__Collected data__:

= = = = = = =

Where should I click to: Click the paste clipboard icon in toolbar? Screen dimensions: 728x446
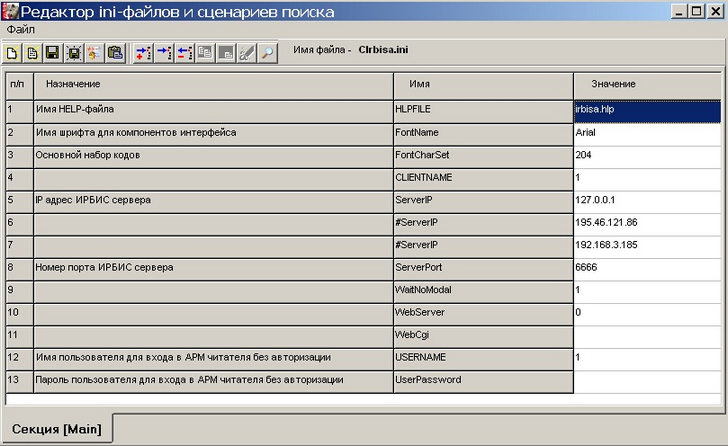[x=115, y=52]
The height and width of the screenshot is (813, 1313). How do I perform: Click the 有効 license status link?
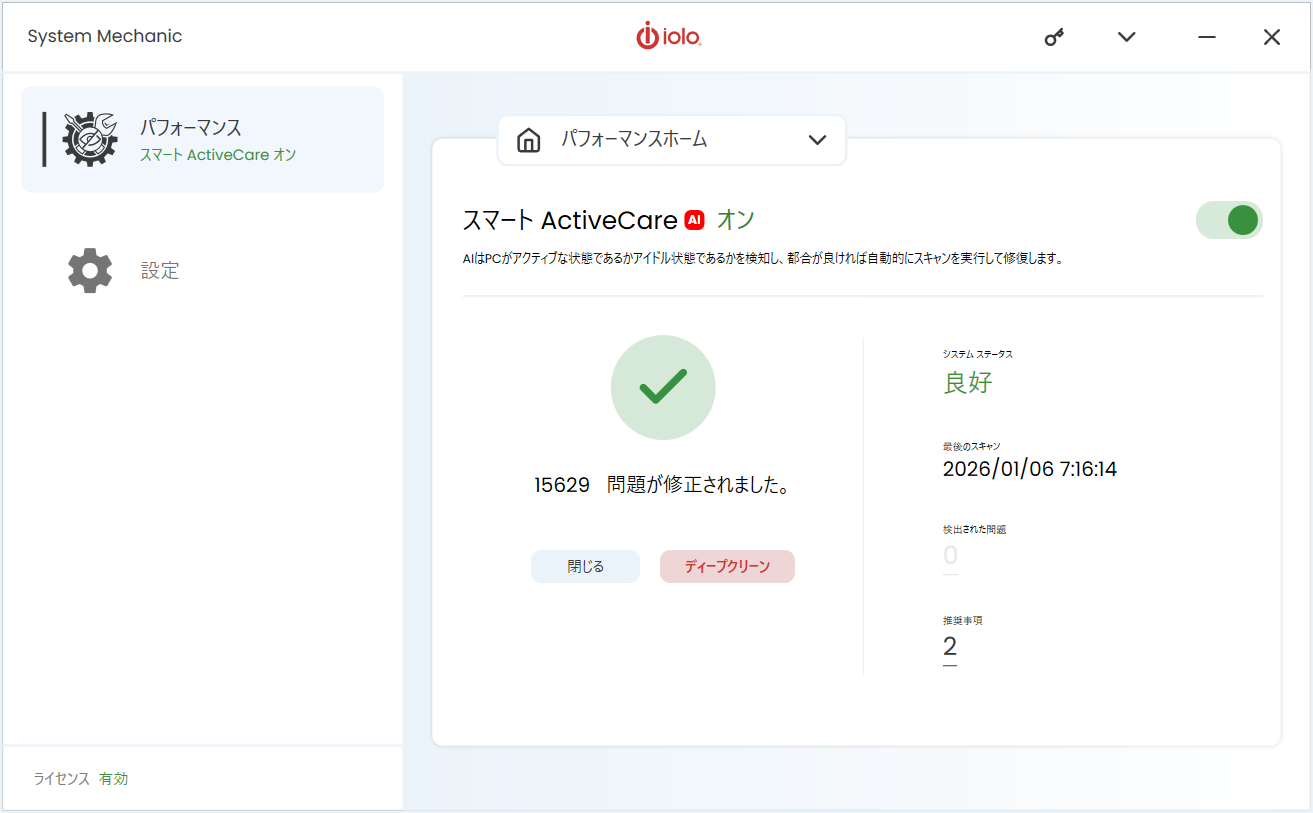[113, 778]
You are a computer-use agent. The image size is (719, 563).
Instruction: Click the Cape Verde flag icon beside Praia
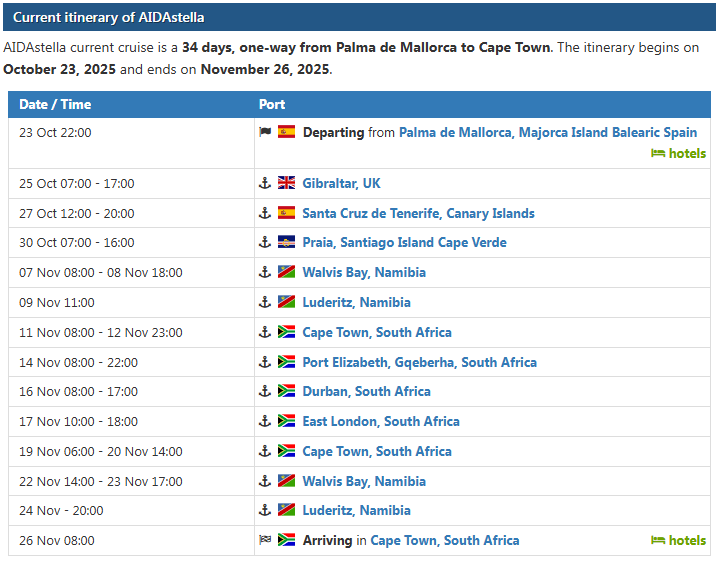(x=286, y=242)
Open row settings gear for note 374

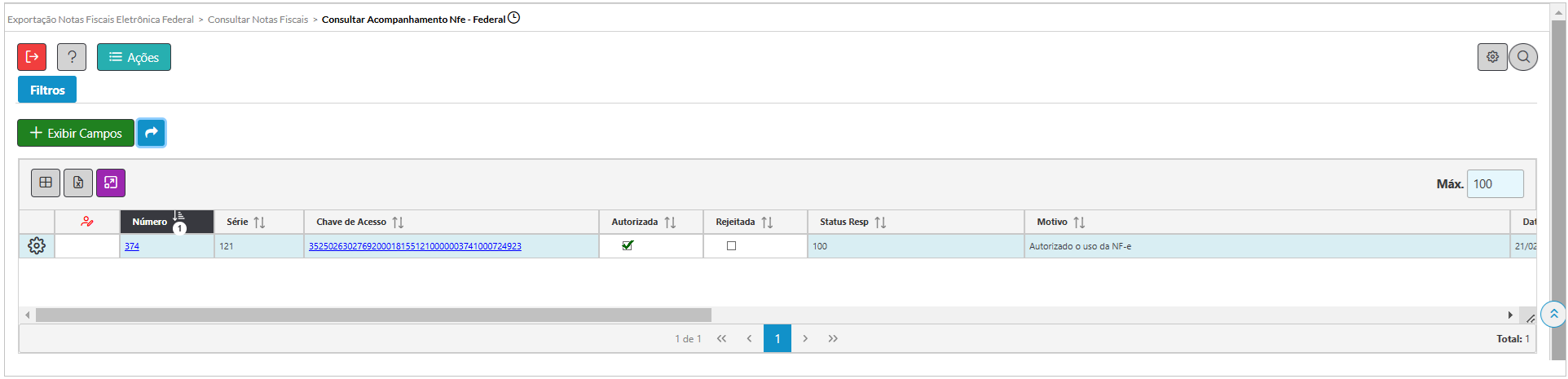click(37, 246)
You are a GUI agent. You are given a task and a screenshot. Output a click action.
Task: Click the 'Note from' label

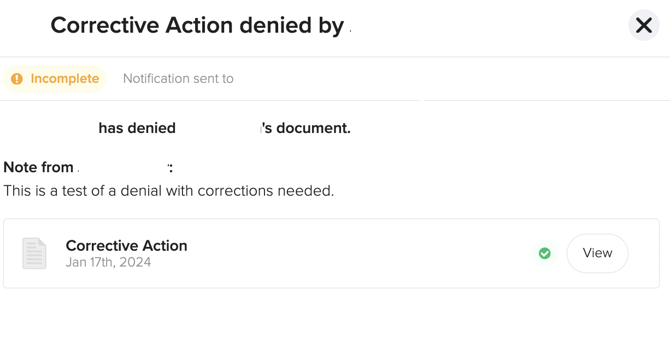[38, 167]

= = = = = = =

Can the entries above be repeated exactly, without their pictures?

__Response__:
Where should I click to: Click the paste clipboard icon in toolbar? Screen dimensions: 728x446
[x=115, y=52]
The height and width of the screenshot is (813, 1313). How do I perform: Click the 有効 license status link?
[113, 778]
You are a computer-use agent. The image size is (719, 563).
Instruction: Click the Cape Verde flag icon beside Praia
(x=286, y=242)
Open row settings gear for note 374

click(37, 246)
You are a GUI agent. You are given a task and a screenshot. Output a click action.
Task: Click the 'Note from' label

[38, 167]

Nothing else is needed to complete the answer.